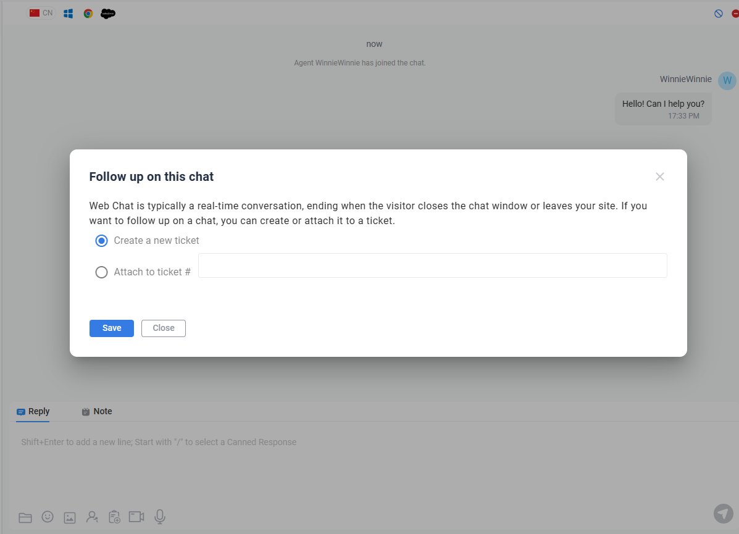Select the Create a new ticket option
The image size is (739, 534).
tap(102, 241)
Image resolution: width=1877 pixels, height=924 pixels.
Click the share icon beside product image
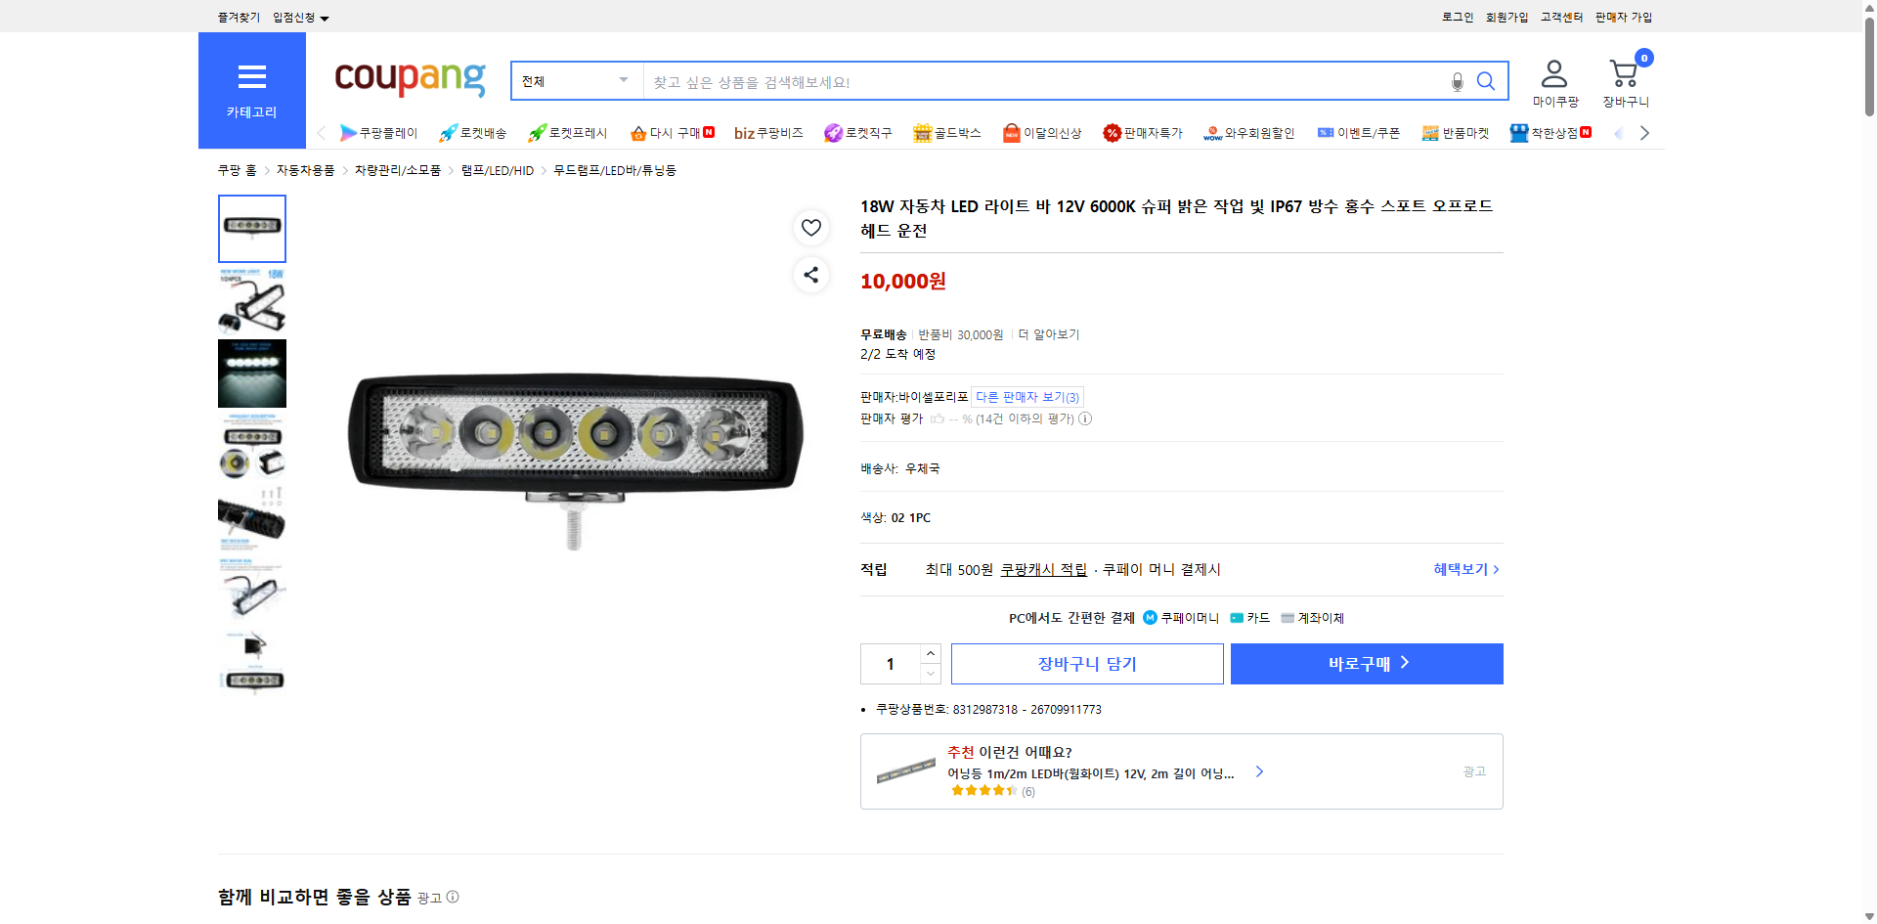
+++
With the pictures left out, copy exactly the lines above from the line containing "Image resolution: width=1877" through the last line of the entries.

Image resolution: width=1877 pixels, height=924 pixels.
Click the share icon beside product image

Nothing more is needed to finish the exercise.